The problem with the aids virus protein structure was eventually solved after the game’s release. However, it wasn’t solved by a scientist but by a gamer, and it only took him 10 days.

Not only does Foldit have the power to greatly aid medical science but it also educates potential future scientists in a fun and engaging way.

Check out this article if you would like to learn more about Foldit.

Gamification in Energy Saving: OPOWER

Opower is an American software-as-a-service (SAS) company which aims to lower the utility bills of its customers.

What makes them interesting however is their approach. Opower entices its customers to lower their energy consumption by showing them how they compare with their neighbours. They show their usage, their average neighbour, and their best neighbour.

With this approach, Opower managed to save its customers a total of $250 million dollars in utility bills (over 1 terawatt of electricity).

Check out this article if you would like to learn more about Opower.

Gamification in Crowdfunding: KICKSTARTER

Kickstarter is one of the companies responsible for transforming crowdfunding into an incredibly popular and mainstream financing solution for creatives.

But what many people don’t know is that much of its popularity can be traced to its successful implication of gamification mechanics.
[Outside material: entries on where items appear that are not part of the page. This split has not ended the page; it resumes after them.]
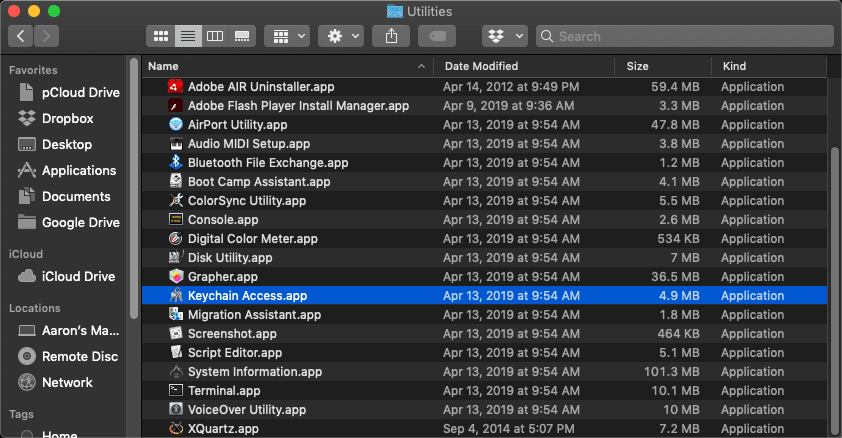
Task: Click the Terminal.app icon
Action: point(176,391)
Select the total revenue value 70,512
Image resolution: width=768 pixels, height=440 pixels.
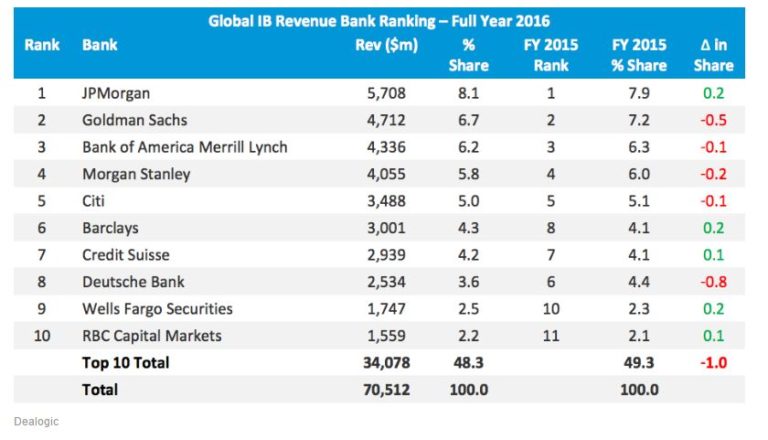[x=385, y=388]
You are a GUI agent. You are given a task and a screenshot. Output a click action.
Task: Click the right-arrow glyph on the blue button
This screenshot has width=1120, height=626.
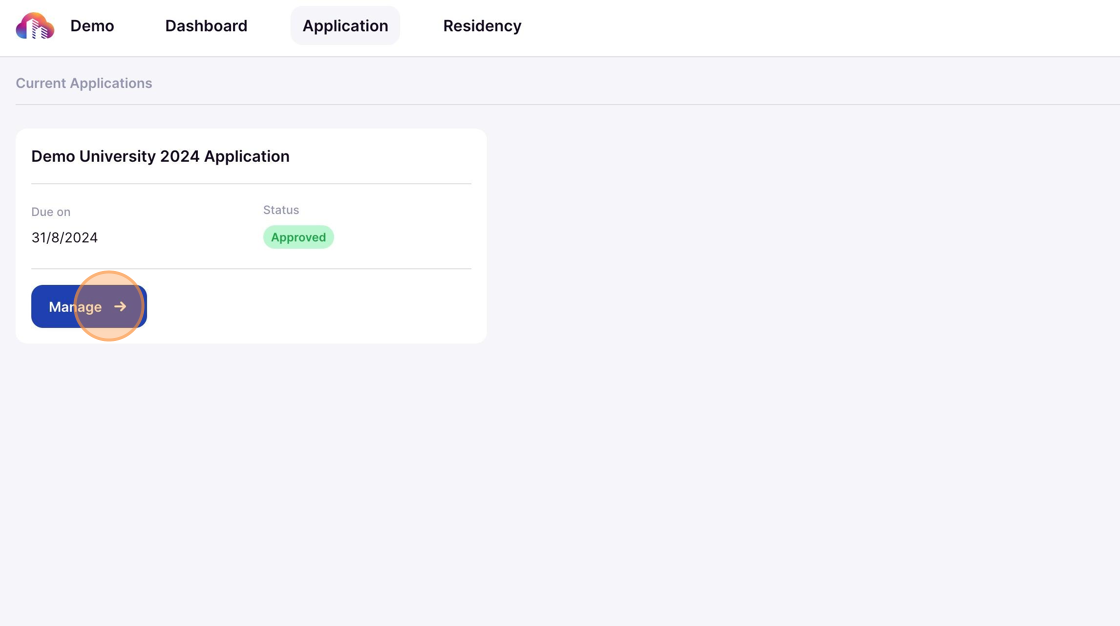click(120, 306)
These mechanics include dangling the ‘prize’ in front of you before you can obtain it. Adding a sense of urgency by including a count down timer to force you to act fast. And giving you a sense of purpose within a community. The campaign can only be successful if you become one of the much-needed backers and offer your support to the cause.

Check out this article if you would like to learn more about Kickstarter.

Gamification in Health & Fitness: ZOMBIES, RUN!

‘Zombies, Run!’ is an exergame (exercise game) which spruces up your casual jogging by combining it with the popular setting of a post-apocalyptic zombie wasteland.

Instead of incentivising you with points, distance run, and leaderboards, ‘Zombies, Run!’ keeps you going the distance by playing emergency radio and zombie sounds through your earphones. Stopping or slowing down means you’re probably going to get eaten (maybe shouldn’t be using too late in the evening).